Friday, June 19, 2015

The Charleston shooting

I wish I could say I'm surprised at the tragedy. I wish I could say I'm surprised by the fact that, yet again, one person has entered a peaceful community and violated its safety with hatred and bullets. I wish I could be shocked and saddened at the racism exhibited. I wish I weren't so sure of what will be spoken on the news for the next month or so. But I am.

The news will give us in depth coverage on the shooter and very little information about the martyrs. The "Christian" right, which announces its persecution every November, will be devastatingly silent at this evidence of actual persecution. Gun activists will announce that if more guns had been in that church, fewer people would have died. Gun control activists will dredge up every mass shooting in the last 12 months and demand change. Mental health advocates will announce that we need more access to mental health resources (because we all know that the shooter will be found to be mentally ill in some kind of way).
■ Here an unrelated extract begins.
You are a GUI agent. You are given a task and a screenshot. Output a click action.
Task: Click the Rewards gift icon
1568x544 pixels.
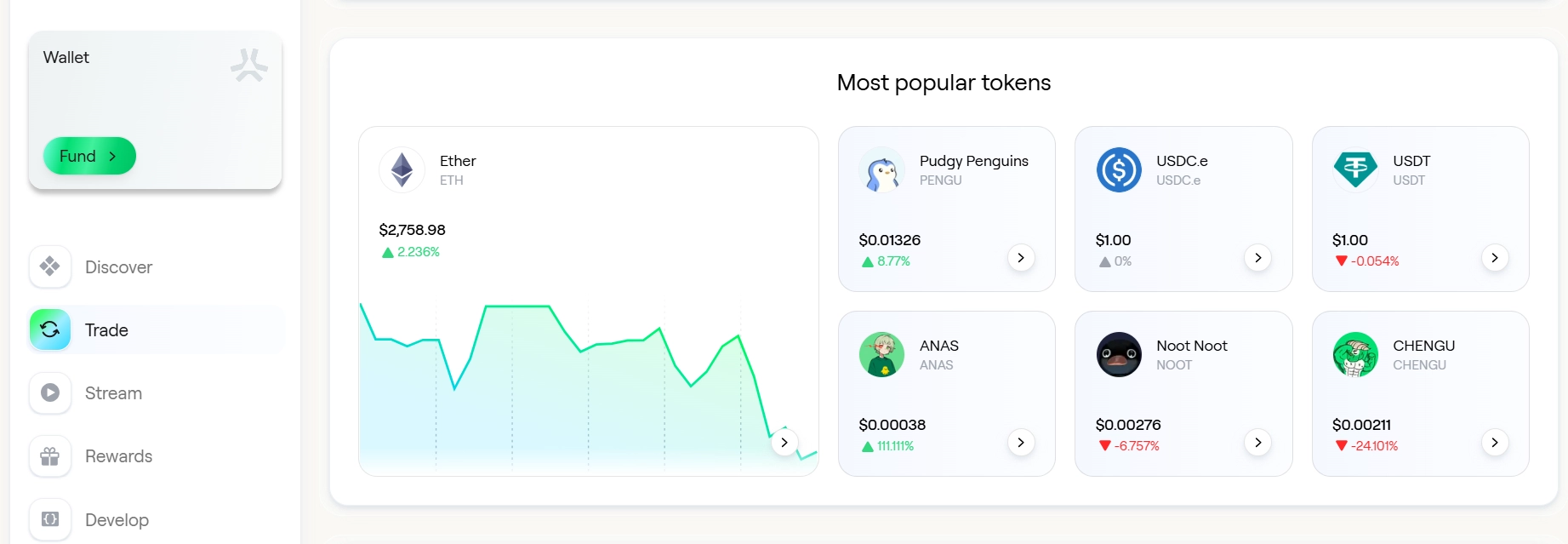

But the real problem lies within. It is within me, when I yell or honk at a driver I feel threatened by. When I condemn a group of politicians or organization wholesale for their different opinions and policies. Jesus taught me that my words are bullets.
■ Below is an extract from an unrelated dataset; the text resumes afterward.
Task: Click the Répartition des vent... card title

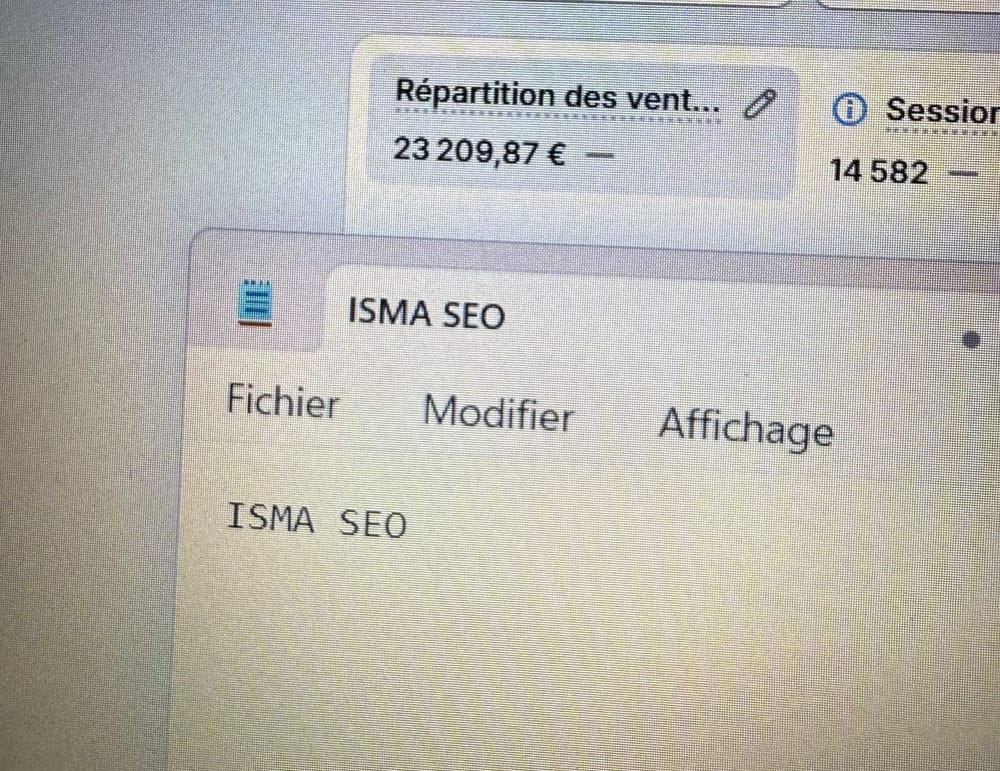Action: tap(558, 96)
The problem is within my communities. When we declare our own anger justified. When we refuse to accept responsibility for our actions because someone else "made" us feel an emotion. When we get in shouting matches on social media, forgetting that the group we are demeaning is composed of beings created in the image of God. When we refuse to engage in the hard work of relationship and instead throw money and objects at a problem, hoping that will resolve it. 

The problem is within us, Americans. It is within our entertainment, where shooting and crime is a given. It is within our movies, when violence is given lower ratings than consensual sexuality. It is within our lobby groups, when a person's individual rights are given precedence over the other. It is within our history, when we embraced the man made concept of "race" and used it to deny humanity to a group of people. It is when we believe that externally imposed morality will solve our inner problem.

What is our problem? We still do not believe or accept God's grace and love. We think we must earn it, by some application of Torah or Fundamentalist Law. We think we must hold the right beliefs to be accepted by God, and so we question each other about theories of creation, evolution, abortion, gun control, feminism, birth control, Viagra, smoking, drinking, dancing, worship style, communion, race, politics, the Trinity, God's gender, the role of the Bible, money, child discipline styles, diet, warfare, self-defense, tattoos, hair length, clothing, modesty, sexuality, mental illness, drug abuse, alcoholism, swearing, etc.

I look for the sin within myself and then I repent, because that is how I deepen my love for God (Luke 7:36-50). I mourn for the church in Charleston because it reminds me that I shoot people with my anger and my mouth every day. And I know that despite all that, I am infinitely precious in God's eyes, today, in this moment and in the next.